### Task to complete
Pick out every line in the data below that holds "computer".

### Data entries
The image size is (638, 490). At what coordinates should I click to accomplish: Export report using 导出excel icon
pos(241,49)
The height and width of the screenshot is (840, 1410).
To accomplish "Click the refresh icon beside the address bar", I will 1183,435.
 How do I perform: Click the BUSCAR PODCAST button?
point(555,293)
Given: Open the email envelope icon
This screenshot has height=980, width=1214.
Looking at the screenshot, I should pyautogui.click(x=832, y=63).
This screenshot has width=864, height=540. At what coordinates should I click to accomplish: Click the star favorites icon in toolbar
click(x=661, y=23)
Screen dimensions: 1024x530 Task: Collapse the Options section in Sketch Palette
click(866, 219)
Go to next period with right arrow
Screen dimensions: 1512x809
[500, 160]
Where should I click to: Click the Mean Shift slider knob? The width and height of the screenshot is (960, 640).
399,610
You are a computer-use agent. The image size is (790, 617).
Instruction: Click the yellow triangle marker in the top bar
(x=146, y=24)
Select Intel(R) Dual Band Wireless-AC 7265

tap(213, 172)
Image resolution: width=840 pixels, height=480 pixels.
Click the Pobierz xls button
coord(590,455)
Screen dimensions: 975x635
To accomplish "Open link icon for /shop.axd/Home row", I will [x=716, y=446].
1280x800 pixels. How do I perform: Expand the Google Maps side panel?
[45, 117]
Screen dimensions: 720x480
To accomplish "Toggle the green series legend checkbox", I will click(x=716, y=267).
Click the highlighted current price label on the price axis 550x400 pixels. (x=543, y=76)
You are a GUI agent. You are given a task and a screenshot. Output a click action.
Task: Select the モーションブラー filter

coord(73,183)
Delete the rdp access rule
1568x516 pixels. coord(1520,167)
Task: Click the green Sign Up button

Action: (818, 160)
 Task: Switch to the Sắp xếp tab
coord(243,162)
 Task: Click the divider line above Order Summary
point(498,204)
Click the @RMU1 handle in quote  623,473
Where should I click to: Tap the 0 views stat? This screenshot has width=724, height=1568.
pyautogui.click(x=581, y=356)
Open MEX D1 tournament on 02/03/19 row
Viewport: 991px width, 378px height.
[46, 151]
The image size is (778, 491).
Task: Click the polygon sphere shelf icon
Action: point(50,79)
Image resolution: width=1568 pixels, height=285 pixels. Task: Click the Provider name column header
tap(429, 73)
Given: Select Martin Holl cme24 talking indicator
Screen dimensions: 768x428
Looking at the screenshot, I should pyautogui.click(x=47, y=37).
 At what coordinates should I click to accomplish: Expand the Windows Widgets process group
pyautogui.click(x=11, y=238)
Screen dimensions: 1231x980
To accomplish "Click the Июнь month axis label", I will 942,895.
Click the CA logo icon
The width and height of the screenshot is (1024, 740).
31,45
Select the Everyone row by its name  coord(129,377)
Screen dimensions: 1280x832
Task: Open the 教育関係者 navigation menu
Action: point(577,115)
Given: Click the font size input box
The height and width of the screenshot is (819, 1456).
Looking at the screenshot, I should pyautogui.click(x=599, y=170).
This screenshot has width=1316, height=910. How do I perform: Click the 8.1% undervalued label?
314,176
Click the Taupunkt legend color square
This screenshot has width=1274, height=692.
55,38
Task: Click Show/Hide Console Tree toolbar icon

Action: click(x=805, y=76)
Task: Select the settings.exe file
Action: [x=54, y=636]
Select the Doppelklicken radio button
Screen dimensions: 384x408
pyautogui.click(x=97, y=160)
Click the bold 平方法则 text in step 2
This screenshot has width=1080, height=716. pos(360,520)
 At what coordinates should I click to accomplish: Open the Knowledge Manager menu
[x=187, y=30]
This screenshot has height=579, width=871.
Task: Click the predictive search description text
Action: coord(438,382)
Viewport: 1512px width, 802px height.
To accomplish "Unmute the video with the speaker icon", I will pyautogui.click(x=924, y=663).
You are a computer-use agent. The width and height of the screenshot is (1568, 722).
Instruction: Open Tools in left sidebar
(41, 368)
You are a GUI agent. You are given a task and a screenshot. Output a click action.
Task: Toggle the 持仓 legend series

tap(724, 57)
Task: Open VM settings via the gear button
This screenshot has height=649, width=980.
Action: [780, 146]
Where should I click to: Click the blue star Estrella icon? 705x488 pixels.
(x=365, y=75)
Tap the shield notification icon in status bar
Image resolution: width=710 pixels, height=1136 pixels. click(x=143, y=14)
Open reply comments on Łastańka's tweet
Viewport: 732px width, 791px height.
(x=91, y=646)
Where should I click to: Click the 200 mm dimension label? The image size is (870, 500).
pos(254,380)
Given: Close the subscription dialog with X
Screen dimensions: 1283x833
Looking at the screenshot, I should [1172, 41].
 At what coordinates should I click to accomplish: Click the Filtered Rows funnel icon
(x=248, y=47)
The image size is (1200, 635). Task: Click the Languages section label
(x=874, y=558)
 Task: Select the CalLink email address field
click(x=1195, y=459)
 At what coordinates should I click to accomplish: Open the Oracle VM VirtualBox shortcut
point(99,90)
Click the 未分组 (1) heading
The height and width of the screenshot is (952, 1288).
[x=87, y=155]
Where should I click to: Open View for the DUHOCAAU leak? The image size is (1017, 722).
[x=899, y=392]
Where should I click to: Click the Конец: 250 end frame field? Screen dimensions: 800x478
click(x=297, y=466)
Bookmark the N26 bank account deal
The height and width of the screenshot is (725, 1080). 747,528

### Task output
You are a computer-use agent. The image size is (790, 617).
You are a computer-use agent. The width and height of the screenshot is (1568, 722).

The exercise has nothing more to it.